▸ Zitierter Text
====================

Dennoch wäre es hilfreich, wenn der Bund einen Beitrag durch zügigen Abbau seiner Bestände an Wohngrund und Wohnimmobilien vornehmen würde. Auch eine Forcierung einer längst überfälligen Reform der Städtebauförderung unter Wahrung marktwirtschaftlicher Grundsätze wäre dienlich. Zielsetzung ist es, die Metropolen wirksam in ihrem Bestreben zu unterstützen, neue Stadtviertel ohne zu hohen bürokratischen Aufwand erstellen zu können. Richtungsweisend hierbei ist auch der Weg des Spitzenverbands der Immobilienwirtschaft e.V. (ZIA) mit der Gründung eines Kommunalrates für Bau- und Prozessbeschleunigung. In dem Gremium suchen Kommunalpolitiker und Experten der Immobilienwirtschaft und Stadtentwicklung gemeinsam nach innovativen und richtungsweisenden Maßnahmen, um mit modernen und effizienten Ansätzen eine Ausweitung des Wohnangebots schnellstmöglichst zu erreichen.

====================

▸ Bereitgestellte Angaben
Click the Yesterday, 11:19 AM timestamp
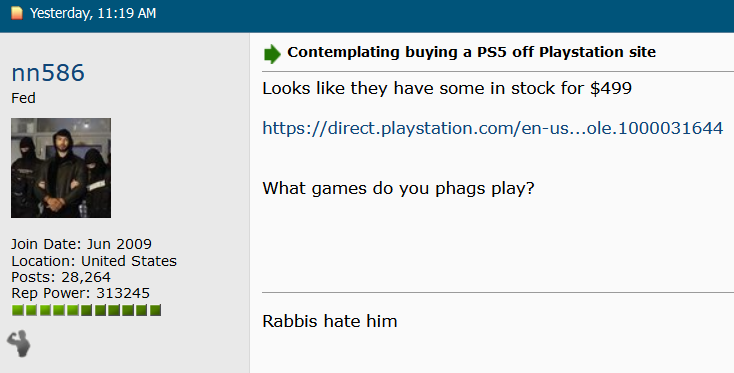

====================

▸ Aufgaben
- A) Beantworte anhand des Textes zum Wohnungsbau folgende Fragen:
(i) Welche Bestände soll der Bund zügig abbauen?
(ii) Welches Gremium hat der ZIA gegründet?
(iii) Wer sucht in diesem Gremium gemeinsam nach Maßnahmen?
- B) Führe bitte den Text zum Wohnungsbau nach seinem letzten Satz fort.

▸ Ergebnisse
- A)
(i) Seine Bestände an Wohngrund und Wohnimmobilien.
(ii) Einen Kommunalrat für Bau- und Prozessbeschleunigung.
(iii) Kommunalpolitiker sowie Experten der Immobilienwirtschaft und Stadtentwicklung.

- B)
Breite Einkommensschichten trifft neben der primären Teuerung der Immobilienpreise und der Teuerung der Gestehungskosten in besonderem Maße der überproportionale Anstieg der Erwerbsnebenkosten. Die hohen Aufwendungen für Notar, Grundbucheintragung und Grunderwerbsteuer mit einer Bandbreite je nach Bundesland von 3,5 bis 6,5 Prozent sowie hohe Maklercourtagen bis zu 7,14 Prozent wirken abschreckend. Diese hohen Erwerbskosten können vielfach von einkommensschwächeren Haushalten nicht mehr bewältigt werden.

Auch hier kann der Bund nicht direkt eingreifen, da die Grunderwerbsteuer in den Bereich Länderautonomie fällt. Es ist jedoch ein Paradoxon, dass der Bund durch kostenintensive Steuersubventionierung beispielsweise in Form der Wohngeldkinderzulage einerseits die Kapitalaufbringungssituation potenzieller Käufer verbessert, andererseits die Länder in einer Erhöhungsspirale den Prozentsatz der Grunderwerbsteuer und der Grundsteuerhebesätze in die Höhe treiben, was zu einer Zwei-Klassen-Gesellschaft unter Deutschlands Kommunen führt. Die Bundesregierung prüft aber gegenwärtig zur Eingrenzung die Einführung eines Freibetrages bei der Grunderwerbsteuer für Familien. Sollte eine Gesetzesinitiative hierzu kommen, so vermag dies allerdings die teils großen Differenzen bei den Steuersätzen der Länder nicht lösen.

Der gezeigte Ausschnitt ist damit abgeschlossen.